A few shoots inside the Tipi...

















Nic's house cat slipped out of the tipi... this nice young lady  helped find him!!!





Some of the other fine Pioneer folks...




























































More Photos...
















I'll end with this one ...!!!






Please free to add any other Chehaw FF 2013 photos....

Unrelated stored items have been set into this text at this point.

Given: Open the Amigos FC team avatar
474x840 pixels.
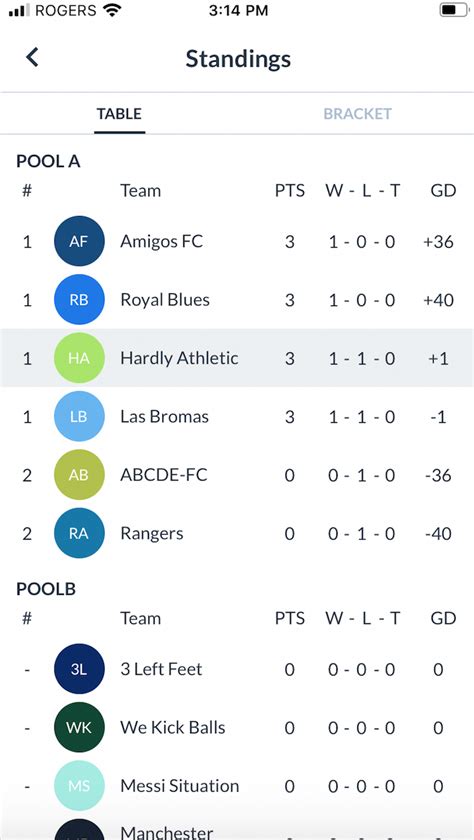Looking at the screenshot, I should (79, 241).
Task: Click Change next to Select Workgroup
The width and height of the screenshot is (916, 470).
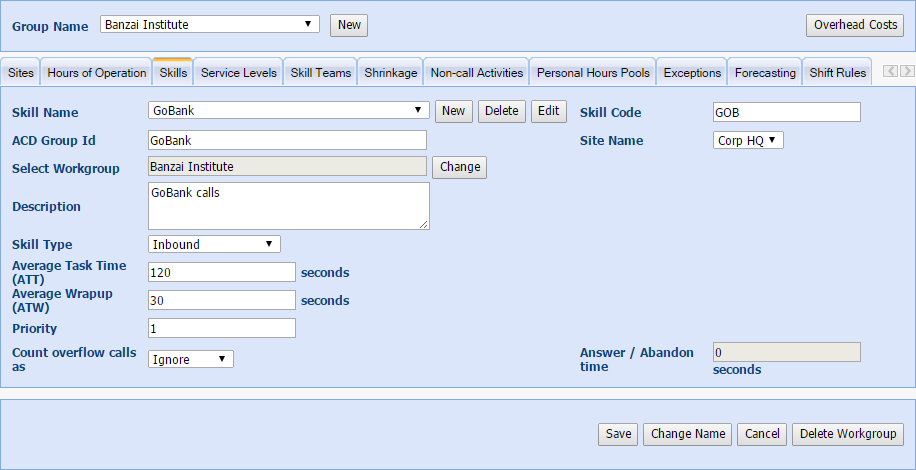Action: [x=460, y=167]
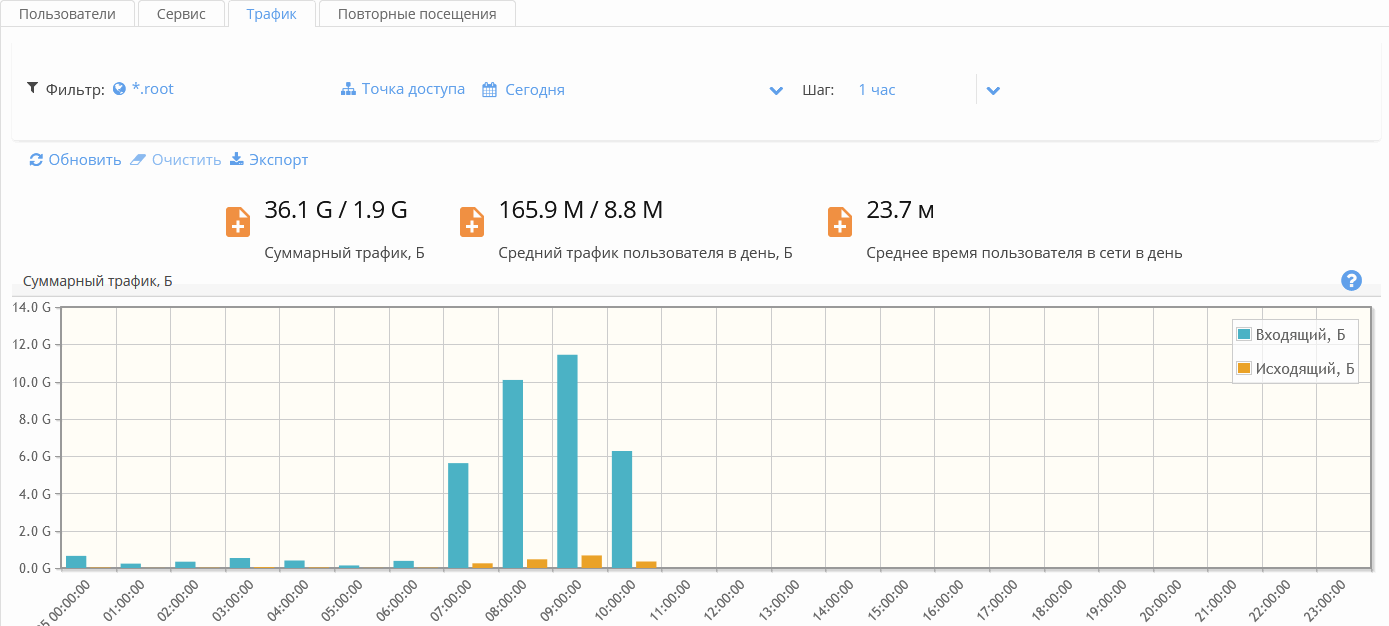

Thanks for a very enjoyable day....

Jimmy K


----------



## Crickett (Jan 12, 2013)

Definitely gonna have to try to make it down there next year! I think my kids would enjoy it! Great photos Jimmy!


----------



## Shug (Jan 12, 2013)

Those are some great pictures, thank you for sharing


----------



## Altamaha Stalker (Jan 12, 2013)

Wish I could have made it! Nice pics, Jimmy!!


----------



## blues brother (Jan 13, 2013)

great pics Jimmy. the effort that the guys and gals put into this event is amazing. The trade blanket is where the fun is. Lots of "good plunder"!


----------



## BriarPatch99 (Jan 13, 2013)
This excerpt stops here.